Many Acers are commonly called Japanese maples, but their parents could be derived from several different species including Acer japonicum, Acer palmatum, Acer shirasawanum or others. Among them are some extremely slow-growing forms, with trees remaining a small, manageable size without the need for regular pruning. With their Eastern origins in Japan, Korea and China, these small trees are suitable for developing gardens with Oriental themes and designs, choosing other suitable planting partners for them, like ferns, hostas, bamboo, azaleas, camellias, and more.

Their natural shape and growing habit makes Japanese maples an ideal choice of small tree for gardens or growing in large patio pots. Their leaf shapes, sizes and colours vary immensely. Many have a broad palm shape, but these are often divided and dissected into the most delicate and intricate forms. Add to this their wide range of colours, from deep greens to yellow, gold, purple or even variegated patterns and you have immense variety to choose from.
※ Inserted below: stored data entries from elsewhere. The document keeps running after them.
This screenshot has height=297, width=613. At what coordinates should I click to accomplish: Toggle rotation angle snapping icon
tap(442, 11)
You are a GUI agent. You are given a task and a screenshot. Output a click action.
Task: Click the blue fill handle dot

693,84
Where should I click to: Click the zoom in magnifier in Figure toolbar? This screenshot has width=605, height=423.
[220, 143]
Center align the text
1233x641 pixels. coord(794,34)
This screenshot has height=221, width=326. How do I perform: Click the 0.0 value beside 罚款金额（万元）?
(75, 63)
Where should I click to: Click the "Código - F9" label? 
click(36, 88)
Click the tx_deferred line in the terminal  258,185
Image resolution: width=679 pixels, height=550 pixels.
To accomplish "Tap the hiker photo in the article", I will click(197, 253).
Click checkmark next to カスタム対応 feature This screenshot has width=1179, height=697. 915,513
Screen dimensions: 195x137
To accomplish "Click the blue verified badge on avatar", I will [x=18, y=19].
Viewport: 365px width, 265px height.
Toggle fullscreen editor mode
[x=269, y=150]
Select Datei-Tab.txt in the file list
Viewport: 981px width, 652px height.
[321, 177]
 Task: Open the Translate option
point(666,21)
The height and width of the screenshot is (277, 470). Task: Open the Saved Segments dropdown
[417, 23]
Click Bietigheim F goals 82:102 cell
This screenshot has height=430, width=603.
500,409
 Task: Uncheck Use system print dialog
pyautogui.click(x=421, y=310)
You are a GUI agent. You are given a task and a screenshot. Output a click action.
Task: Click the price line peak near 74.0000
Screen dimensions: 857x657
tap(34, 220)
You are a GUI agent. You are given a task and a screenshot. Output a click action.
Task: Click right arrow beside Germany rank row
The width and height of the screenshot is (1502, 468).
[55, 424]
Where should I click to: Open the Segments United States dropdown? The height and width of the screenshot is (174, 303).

While some green or purple-leaved varieties will tolerate an open position in full sun, this can scorch the more delicate foliage of golden, variegated or dissected forms. A sheltered site is more suitable, and particularly one that provides shade during the hottest part of the day and protection from drying winds.

Japanese maples put on a show right through the year, starting as soon as foliage unfurls in spring and continuing until their autumn transformation into shades of gold and bronze before they eventually fall.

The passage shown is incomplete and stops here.